Pemerintah Myanmar telah memerangi berbagai kelompok pemberontak etnis minoritas tak lama setelah merdeka dari Inggris pada 1948. Beberapa di antaranya telah mencapai kesepakatan gencatan senjata.
Zaw Htay juga menuduh Arakan Army bekerja sama dengan Arakan Rohingya Salvation Army, sebuah kelompok pemberontak Rohingya yang juga dianggap teroris oleh Myanmar. Namun ia menambahkan, Myanmar tidak dapat membasmi kelompok-kelompok itu karena mereka memiliki basis di seberang perbatasan di Bangladesh.
Seorang pejabat kementerian luar negeri Bangladesh dan dua perwira Penjaga Perbatasan Bangladesh (BGB) membantah klaim tersebut. Seorang petugas BGB, Letnan Kolonel Manzural Hasan Khan, telah meminta Myanmar untuk memberikan bukti adanya kamp-kamp militan di Bangladesh.
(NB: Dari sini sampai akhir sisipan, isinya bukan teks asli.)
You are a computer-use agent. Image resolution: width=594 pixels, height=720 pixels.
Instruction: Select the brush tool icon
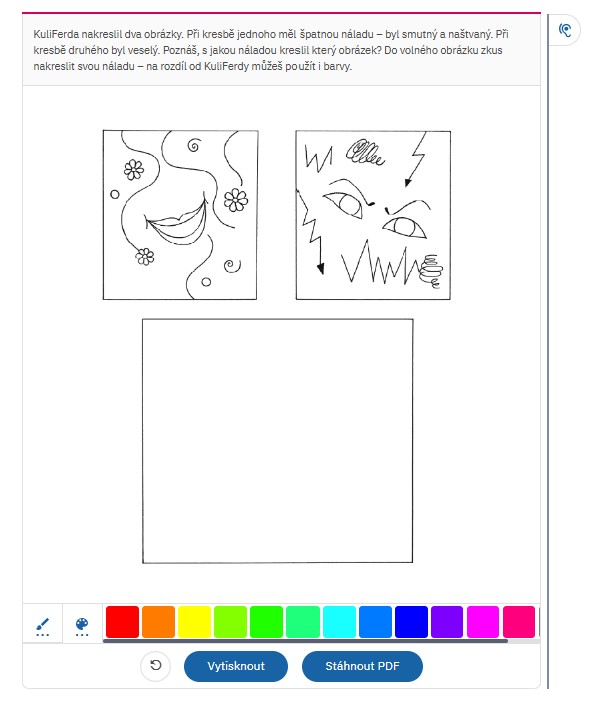point(42,626)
"Semua terorisme ada di sisi lain perbatasan. Dunia tahu apa yang terjadi di sisi lain itu," kata Hasan Khan, seorang komandan BGB di Cox's Bazar, distrik tempat lebih dari 900 ribu Muslim Rohingya berlindung.
Pemerintah Myanmar dan para pemimpin militer juga membahas gencatan senjata sementara yang diumumkan militer bulan lalu di bagian lain negara itu, tempat kelompok gerilyawan lainnya beroperasi. Pertemuan itu diadakan atas permintaan kantor presiden.